■ **LISTED ENTRIES**:
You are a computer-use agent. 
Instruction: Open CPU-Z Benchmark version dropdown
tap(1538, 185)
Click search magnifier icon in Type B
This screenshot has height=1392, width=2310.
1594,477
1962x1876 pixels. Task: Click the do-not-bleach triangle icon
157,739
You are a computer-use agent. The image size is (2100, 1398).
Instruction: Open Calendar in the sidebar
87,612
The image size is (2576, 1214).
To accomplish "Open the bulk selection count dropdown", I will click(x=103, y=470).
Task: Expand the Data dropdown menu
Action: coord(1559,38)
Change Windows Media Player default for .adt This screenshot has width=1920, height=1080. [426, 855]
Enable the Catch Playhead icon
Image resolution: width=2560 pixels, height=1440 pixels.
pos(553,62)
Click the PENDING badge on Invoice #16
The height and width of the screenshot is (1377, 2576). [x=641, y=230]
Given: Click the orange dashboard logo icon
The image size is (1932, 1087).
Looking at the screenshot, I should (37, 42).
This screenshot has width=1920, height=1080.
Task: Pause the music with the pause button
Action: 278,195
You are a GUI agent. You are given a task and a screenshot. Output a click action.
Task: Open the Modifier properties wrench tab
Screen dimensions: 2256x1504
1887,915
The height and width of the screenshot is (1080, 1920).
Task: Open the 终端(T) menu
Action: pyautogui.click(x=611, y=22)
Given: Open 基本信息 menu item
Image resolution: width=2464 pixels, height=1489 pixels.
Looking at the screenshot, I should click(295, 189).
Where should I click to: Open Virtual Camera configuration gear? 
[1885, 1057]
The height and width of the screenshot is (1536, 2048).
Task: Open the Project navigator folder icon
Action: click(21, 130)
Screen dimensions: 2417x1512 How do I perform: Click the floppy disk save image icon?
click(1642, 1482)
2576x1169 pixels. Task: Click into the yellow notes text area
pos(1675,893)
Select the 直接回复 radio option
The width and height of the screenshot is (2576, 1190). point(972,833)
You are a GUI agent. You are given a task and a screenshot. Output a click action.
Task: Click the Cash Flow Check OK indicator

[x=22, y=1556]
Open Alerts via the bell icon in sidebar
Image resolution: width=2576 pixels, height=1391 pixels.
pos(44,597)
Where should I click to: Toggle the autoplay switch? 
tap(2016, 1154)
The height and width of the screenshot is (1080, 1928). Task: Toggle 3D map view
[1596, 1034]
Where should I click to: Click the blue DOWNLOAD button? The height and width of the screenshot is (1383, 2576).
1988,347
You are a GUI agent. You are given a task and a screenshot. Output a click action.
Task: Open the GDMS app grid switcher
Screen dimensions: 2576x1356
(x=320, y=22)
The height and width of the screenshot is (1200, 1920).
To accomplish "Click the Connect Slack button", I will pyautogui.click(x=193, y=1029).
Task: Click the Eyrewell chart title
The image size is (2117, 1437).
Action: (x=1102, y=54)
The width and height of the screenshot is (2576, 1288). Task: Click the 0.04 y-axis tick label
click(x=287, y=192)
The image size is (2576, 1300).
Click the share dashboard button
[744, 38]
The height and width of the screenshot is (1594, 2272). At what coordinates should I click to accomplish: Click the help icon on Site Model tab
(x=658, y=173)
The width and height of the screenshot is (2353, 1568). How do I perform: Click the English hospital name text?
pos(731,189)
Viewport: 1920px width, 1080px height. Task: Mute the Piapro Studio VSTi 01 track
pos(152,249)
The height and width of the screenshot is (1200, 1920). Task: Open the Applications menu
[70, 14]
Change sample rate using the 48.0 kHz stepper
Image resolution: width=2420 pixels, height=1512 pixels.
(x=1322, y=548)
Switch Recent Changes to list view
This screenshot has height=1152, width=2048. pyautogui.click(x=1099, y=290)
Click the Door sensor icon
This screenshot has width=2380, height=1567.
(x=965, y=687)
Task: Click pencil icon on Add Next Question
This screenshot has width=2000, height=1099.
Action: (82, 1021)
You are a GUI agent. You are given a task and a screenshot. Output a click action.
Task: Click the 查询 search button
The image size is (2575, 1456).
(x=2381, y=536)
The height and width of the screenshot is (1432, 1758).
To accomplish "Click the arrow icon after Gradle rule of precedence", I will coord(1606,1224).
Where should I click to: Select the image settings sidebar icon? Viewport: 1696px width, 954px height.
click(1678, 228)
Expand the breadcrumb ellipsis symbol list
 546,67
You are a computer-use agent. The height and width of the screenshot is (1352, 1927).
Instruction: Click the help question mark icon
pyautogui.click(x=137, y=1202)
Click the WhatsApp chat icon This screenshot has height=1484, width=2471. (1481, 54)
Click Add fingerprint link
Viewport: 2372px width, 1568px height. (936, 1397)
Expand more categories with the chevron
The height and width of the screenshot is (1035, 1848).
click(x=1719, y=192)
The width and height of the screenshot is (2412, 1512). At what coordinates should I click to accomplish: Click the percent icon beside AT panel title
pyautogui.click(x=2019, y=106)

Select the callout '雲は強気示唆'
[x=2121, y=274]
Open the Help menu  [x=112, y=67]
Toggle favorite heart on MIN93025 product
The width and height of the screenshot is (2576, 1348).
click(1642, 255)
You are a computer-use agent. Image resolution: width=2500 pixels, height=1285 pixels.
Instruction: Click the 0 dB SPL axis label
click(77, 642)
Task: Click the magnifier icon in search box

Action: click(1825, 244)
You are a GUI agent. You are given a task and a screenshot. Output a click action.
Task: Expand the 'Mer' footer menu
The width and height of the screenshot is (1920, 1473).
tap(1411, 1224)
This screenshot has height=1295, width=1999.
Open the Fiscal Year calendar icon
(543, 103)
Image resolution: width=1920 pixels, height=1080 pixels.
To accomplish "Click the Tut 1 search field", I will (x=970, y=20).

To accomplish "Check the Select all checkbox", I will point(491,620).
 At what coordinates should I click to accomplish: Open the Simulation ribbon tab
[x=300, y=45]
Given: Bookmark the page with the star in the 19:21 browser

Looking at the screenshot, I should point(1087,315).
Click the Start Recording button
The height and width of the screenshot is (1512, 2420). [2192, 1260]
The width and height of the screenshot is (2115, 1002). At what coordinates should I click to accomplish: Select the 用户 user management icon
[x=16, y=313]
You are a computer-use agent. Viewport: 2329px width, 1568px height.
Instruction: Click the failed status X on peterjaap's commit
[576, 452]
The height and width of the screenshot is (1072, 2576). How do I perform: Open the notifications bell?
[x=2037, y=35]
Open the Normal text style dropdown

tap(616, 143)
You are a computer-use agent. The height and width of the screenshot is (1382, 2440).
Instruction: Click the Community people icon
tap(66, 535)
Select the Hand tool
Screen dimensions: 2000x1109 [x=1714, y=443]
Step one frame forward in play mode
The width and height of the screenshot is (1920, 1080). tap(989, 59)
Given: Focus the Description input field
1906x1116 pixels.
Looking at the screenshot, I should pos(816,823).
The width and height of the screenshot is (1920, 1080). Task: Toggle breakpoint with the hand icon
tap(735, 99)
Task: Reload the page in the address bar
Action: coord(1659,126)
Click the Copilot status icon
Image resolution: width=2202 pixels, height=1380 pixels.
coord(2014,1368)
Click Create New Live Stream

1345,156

■ **WHAT THE TASK ASKS**:
From the records above, transcribe exactly the run of lines that opens with the line holding "Instruction: Open Calendar in the sidebar" and closes with the line holding "Given: Click the orange dashboard logo icon", both included.

■ **ANSWER**:
Instruction: Open Calendar in the sidebar
87,612
The image size is (2576, 1214).
To accomplish "Open the bulk selection count dropdown", I will click(x=103, y=470).
Task: Expand the Data dropdown menu
Action: coord(1559,38)
Change Windows Media Player default for .adt This screenshot has width=1920, height=1080. [426, 855]
Enable the Catch Playhead icon
Image resolution: width=2560 pixels, height=1440 pixels.
pos(553,62)
Click the PENDING badge on Invoice #16
The height and width of the screenshot is (1377, 2576). [x=641, y=230]
Given: Click the orange dashboard logo icon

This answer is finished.